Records
━━━━━━
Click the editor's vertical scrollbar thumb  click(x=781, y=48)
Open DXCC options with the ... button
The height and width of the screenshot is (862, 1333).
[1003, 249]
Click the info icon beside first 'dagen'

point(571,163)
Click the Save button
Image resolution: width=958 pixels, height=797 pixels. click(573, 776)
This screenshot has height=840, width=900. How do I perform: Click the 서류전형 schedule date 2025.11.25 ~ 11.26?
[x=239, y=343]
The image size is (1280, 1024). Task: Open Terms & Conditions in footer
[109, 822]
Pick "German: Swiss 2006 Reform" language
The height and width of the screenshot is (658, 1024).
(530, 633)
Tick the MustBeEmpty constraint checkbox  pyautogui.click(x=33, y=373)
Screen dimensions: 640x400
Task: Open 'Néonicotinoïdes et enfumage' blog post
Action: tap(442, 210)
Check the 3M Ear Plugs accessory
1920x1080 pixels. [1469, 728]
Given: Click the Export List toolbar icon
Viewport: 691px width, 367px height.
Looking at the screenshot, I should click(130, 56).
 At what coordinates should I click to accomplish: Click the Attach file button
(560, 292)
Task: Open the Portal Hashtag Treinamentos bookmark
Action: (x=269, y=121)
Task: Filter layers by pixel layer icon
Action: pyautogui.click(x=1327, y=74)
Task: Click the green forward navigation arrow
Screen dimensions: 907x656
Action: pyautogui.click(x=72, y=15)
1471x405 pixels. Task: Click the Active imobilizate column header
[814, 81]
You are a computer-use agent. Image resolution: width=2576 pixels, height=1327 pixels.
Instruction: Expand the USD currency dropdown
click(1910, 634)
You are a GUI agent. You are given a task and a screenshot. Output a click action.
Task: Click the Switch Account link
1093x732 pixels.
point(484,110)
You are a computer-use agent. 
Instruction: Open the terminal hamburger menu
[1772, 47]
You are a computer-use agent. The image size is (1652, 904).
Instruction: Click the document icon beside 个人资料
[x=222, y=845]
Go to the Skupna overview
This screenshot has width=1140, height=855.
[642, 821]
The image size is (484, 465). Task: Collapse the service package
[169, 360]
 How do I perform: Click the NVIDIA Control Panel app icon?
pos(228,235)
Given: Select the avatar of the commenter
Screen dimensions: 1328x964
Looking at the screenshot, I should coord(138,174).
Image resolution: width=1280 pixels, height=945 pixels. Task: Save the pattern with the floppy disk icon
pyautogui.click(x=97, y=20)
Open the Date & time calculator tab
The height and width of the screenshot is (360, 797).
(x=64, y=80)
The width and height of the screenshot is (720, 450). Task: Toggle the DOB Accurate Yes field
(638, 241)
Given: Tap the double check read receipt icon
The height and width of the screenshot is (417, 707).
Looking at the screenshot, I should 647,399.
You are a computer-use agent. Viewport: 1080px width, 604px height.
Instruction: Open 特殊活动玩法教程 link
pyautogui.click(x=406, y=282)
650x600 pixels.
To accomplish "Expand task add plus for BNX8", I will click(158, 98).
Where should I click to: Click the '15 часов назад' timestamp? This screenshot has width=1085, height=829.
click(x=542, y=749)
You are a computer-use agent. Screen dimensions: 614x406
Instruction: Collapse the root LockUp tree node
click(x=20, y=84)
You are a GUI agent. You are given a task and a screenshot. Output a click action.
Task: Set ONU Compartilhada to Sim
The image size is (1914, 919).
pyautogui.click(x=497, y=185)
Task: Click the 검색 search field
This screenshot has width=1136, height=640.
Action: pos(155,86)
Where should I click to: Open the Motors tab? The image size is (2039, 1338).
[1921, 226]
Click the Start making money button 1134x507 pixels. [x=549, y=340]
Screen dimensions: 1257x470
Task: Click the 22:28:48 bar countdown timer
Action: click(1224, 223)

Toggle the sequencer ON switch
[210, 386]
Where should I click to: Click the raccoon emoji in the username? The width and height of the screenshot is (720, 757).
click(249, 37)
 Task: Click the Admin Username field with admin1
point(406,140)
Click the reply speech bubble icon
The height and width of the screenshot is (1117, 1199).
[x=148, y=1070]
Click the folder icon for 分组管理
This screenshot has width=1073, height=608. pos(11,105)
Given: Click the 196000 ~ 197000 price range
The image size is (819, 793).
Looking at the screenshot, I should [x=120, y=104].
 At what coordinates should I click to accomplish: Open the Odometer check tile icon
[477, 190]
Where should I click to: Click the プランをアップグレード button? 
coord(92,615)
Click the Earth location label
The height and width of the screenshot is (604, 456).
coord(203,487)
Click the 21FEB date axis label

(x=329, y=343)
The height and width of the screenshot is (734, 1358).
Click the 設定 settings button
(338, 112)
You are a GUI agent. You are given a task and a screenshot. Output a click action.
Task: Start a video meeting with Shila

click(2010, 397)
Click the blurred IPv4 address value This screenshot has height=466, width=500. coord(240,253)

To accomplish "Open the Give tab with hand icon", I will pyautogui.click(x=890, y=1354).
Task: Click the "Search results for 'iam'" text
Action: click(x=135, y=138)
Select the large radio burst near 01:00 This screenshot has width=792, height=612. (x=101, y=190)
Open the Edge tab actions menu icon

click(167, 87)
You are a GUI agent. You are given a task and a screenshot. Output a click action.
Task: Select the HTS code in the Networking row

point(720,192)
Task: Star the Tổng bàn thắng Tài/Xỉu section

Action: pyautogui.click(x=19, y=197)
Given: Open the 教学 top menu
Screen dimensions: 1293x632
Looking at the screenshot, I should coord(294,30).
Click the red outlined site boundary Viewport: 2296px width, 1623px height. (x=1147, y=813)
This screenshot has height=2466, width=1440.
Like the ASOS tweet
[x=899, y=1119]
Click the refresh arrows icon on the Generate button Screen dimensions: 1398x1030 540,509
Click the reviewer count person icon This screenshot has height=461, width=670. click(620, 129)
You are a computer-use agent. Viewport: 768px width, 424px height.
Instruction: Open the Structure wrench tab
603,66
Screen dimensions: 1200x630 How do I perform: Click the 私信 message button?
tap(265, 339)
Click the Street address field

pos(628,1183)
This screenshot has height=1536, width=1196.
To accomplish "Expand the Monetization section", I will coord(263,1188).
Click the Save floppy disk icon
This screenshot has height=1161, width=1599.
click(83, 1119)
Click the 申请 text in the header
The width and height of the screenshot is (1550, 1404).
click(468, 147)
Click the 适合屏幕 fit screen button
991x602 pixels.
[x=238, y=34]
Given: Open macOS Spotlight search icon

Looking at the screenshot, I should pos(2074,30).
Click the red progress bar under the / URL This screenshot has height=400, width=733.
━━━━━━
#### [OBJECTIVE]
Rewrite everything from the line containing "Given: Click the Export List toolbar icon" down to the line containing "Looking at the screenshot, I should coord(138,174).", replacing "Instruction" with "Command" and leaving all else unchanged. Return only those lines.

#### [WRITTEN SOLUTION]
Given: Click the Export List toolbar icon
Viewport: 691px width, 367px height.
Looking at the screenshot, I should click(130, 56).
 At what coordinates should I click to accomplish: Click the Attach file button
(560, 292)
Task: Open the Portal Hashtag Treinamentos bookmark
Action: (x=269, y=121)
Task: Filter layers by pixel layer icon
Action: pyautogui.click(x=1327, y=74)
Task: Click the green forward navigation arrow
Screen dimensions: 907x656
Action: pyautogui.click(x=72, y=15)
1471x405 pixels. Task: Click the Active imobilizate column header
[814, 81]
You are a computer-use agent. Image resolution: width=2576 pixels, height=1327 pixels.
Command: Expand the USD currency dropdown
click(1910, 634)
You are a GUI agent. You are given a task and a screenshot. Output a click action.
Task: Click the Switch Account link
1093x732 pixels.
point(484,110)
You are a computer-use agent. 
Command: Open the terminal hamburger menu
[1772, 47]
You are a computer-use agent. The image size is (1652, 904).
Command: Click the document icon beside 个人资料
[x=222, y=845]
Go to the Skupna overview
This screenshot has width=1140, height=855.
[642, 821]
The image size is (484, 465). Task: Collapse the service package
[169, 360]
 How do I perform: Click the NVIDIA Control Panel app icon?
pos(228,235)
Given: Select the avatar of the commenter
Screen dimensions: 1328x964
Looking at the screenshot, I should coord(138,174).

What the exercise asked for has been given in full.